To determine the position of the robot in the map precisely within a specific path cruise, the AMCL algorithm is used in this article for the autonomous positioning of the robot.

Figure 9. Message flow diagram

The AMCL is a plane orientation algorithm based on a probability model, and it is obtained through an improvement in Monte Carlo Localization (MCL). The positioning principle of AMCL is that on the basis of a given map, and combined with laser data and odometer information, a limited particle number is used to represent the possible distribution of robot poses in the environment, and each particle represents one possible robot state. While receiving new sensor data, each particle would estimate its precision by checking its possibility of receiving a sensor number under the current pose. During the action that follows, that algorithm would resample particles to obtain more precise particles. A loop iteration of robot motion for obtaining sensor data and resampling procedures would be continued, and when the positioning succeeds, all the particle swarms would gather near the real pose of the robot. Compared with the MCL algorithm, the ACML integrates odometer information, solves the problem that the overall robot positioning would fail in an unknown environment, and improves the stability and accuracy of robot positioning on the map. The AMCL employs the KLD sampling algorithm to adjust the number of particles dynamically, which to some extent solves the serious increase in the calculations caused by the increased particle number. The essence of the KLD sampling algorithm is to distribute various KL distances by observing two possibilities. The approximation error between KL distance distribution possibility p and possibility distribution q is

$K(p, q)=\sum_{x} p(x) \log \frac{p(x)}{q(x)}$  (6)

The KL distance is a nonnegative number, and when the possibility distribution of p and q are consistent, K(p,q) is zero. Suppose that k subspace possibilities are in discrete distribution, use vector X={X1,X2,…,Xk} to represent the number of sampled particles in each subspace and vector P={p1, p2,…, pk} to represent the real possibility of each subspace, and then the possibility density of its maximum likelihood estimation could be represented as $\hat{P}=X / n$. When the n particle number meets certain conditions, the KL distance K(p,q) between the estimated possibility distribution and real possibility distribution could be set at smaller than the upper limit value ε, which also guarantees that the error between the estimated possibility distribution and real possibility distribution is the minimum; according to the Wilson-Hilferty transition, the equation for dynamic particle number n in the KLD that makes the approximation error the minimum is

$n=\frac{k-1}{2 \varepsilon}\left\{1-\frac{2}{9(k-1)}+\sqrt{\frac{2}{9(k-1)}} z_{1-\delta}\right\}^{3}$  (7)

The z1 in the equation is a standard normal distribution with an upper quantile of 1, and it could be understood that particle number n is inversely proportional to upper limit vale ε and proportional to subspace number k. In the KLD algorithm, new particles would continue to be produced until they are larger than particle number n or the user-defined upper limit. This dynamic selection method reduces the particle number and the calculation of the algorithm, and at the same time, the possibility distribution could be relatively accurate.

________________

## What you will do
• A. According to the AMCL passage, why does AMCL use the KLD sampling algorithm? Answer in one to three sentences.
• B. Please rewrite the records, everything from the line with "open messaging app (314, 1293)" down to the end of the records, changing "Hurricanes" to "Tropical Storms" and leaving all else unchanged. Omit the pictures.

## Stored dataset items
________________

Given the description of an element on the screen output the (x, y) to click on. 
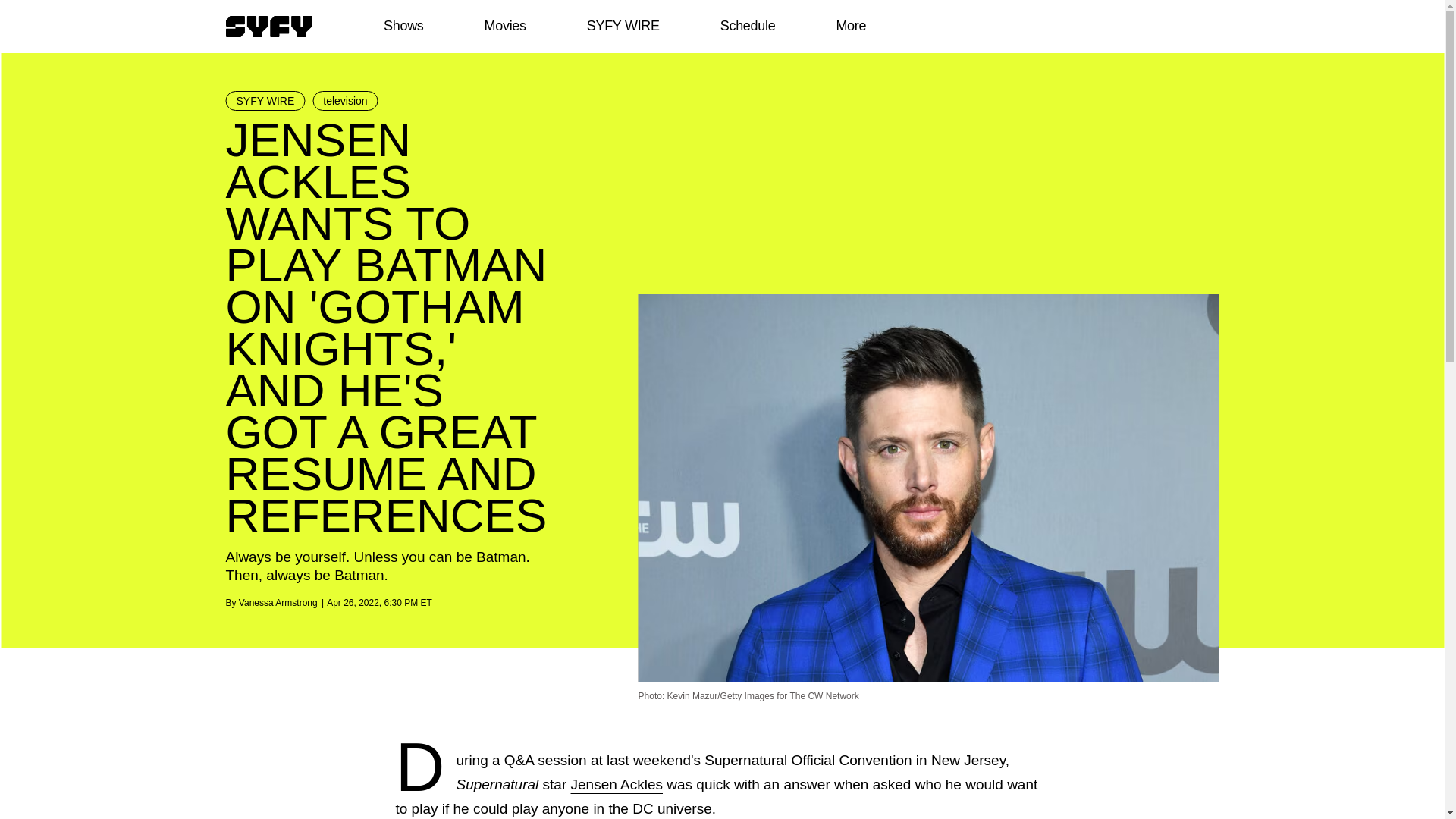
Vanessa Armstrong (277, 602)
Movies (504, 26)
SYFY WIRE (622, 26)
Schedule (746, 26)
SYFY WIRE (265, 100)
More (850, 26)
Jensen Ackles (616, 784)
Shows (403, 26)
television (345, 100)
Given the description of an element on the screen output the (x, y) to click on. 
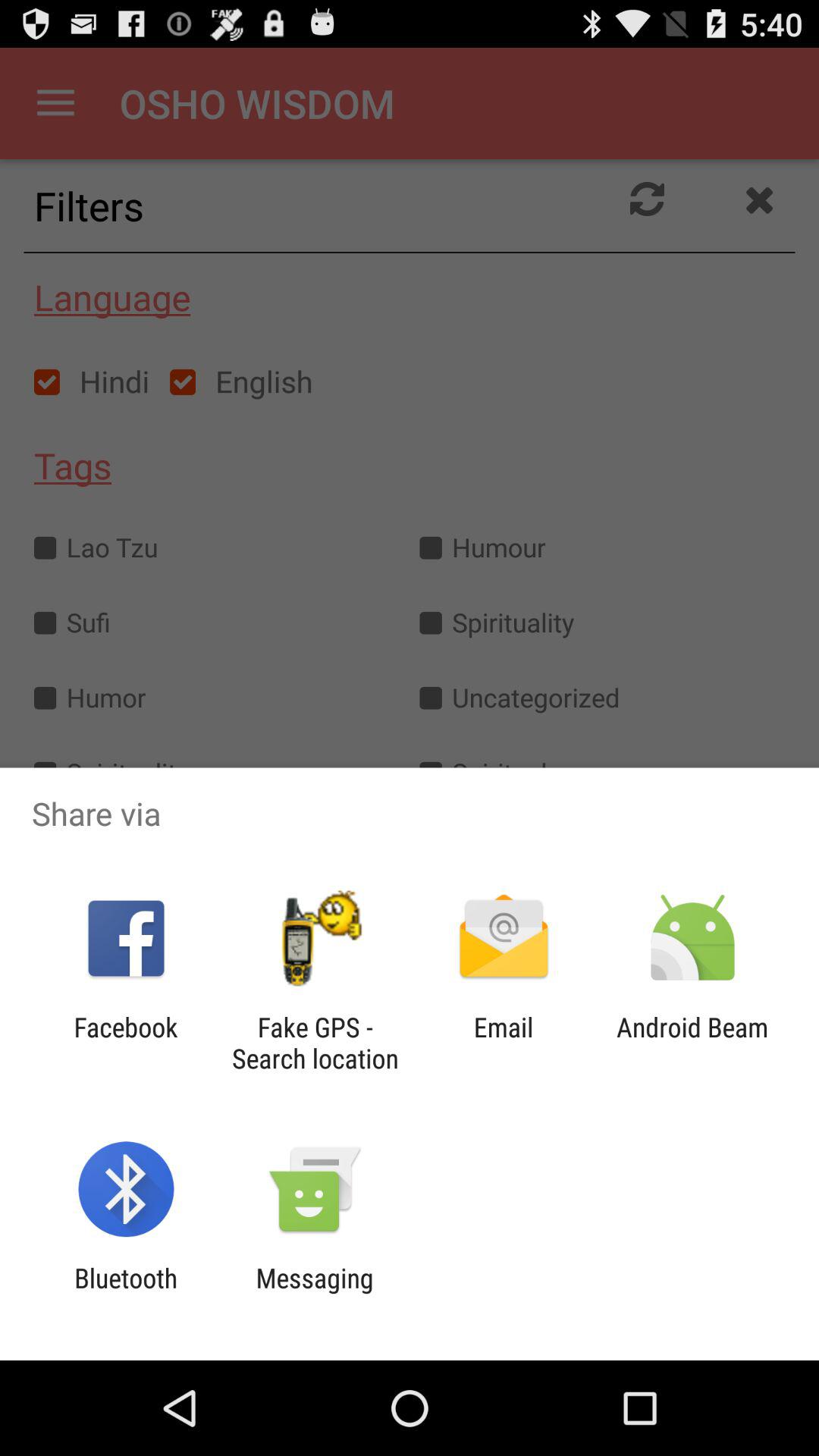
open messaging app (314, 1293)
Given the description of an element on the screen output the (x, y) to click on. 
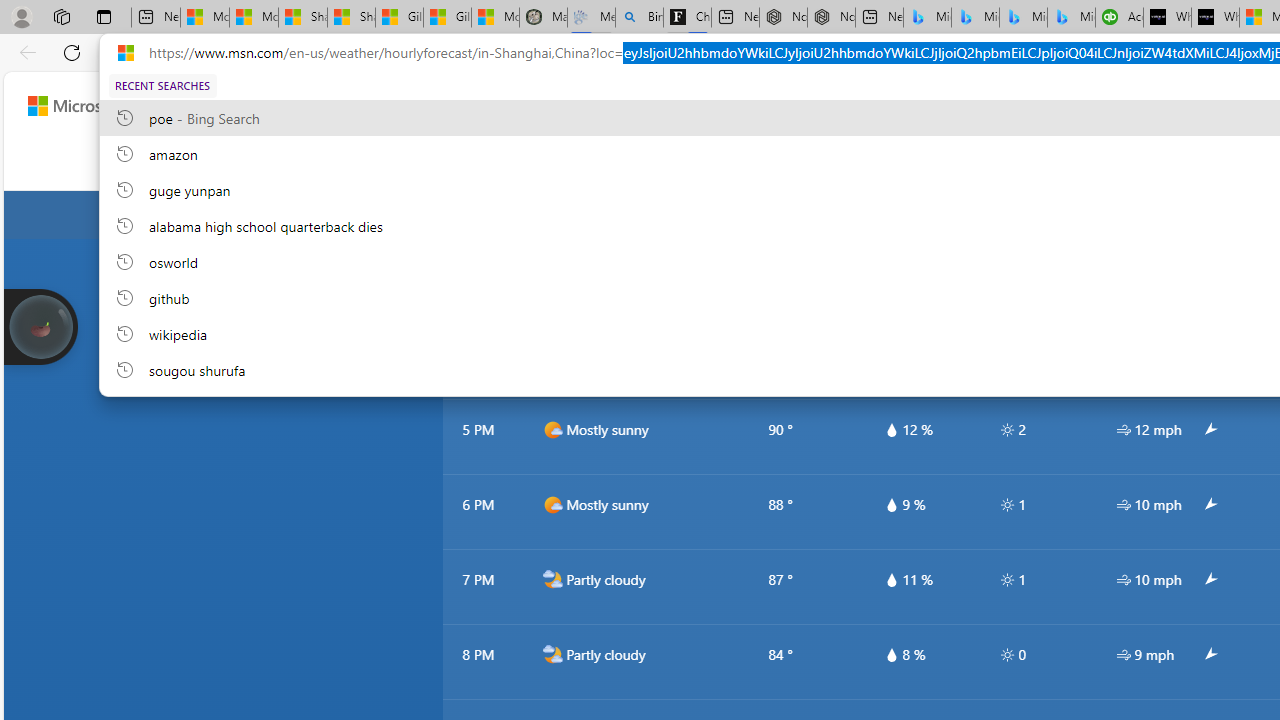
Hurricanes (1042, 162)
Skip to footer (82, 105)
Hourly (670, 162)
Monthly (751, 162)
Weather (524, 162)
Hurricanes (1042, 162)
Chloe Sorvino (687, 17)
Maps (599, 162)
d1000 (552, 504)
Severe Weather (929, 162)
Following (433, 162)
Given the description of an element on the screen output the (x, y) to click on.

________________

## Written answers
• A. AMCL uses KLD sampling to adjust the number of particles dynamically. This partly solves the serious increase in calculation caused by a larger particle number. It reduces the particle number and the algorithm's computation while keeping the probability distribution relatively accurate.

• B.
open messaging app (314, 1293)
Given the description of an element on the screen output the (x, y) to click on. 
Tropical Storms (1042, 162)
Skip to footer (82, 105)
Hourly (670, 162)
Monthly (751, 162)
Weather (524, 162)
Tropical Storms (1042, 162)
Chloe Sorvino (687, 17)
Maps (599, 162)
d1000 (552, 504)
Severe Weather (929, 162)
Following (433, 162)
Given the description of an element on the screen output the (x, y) to click on.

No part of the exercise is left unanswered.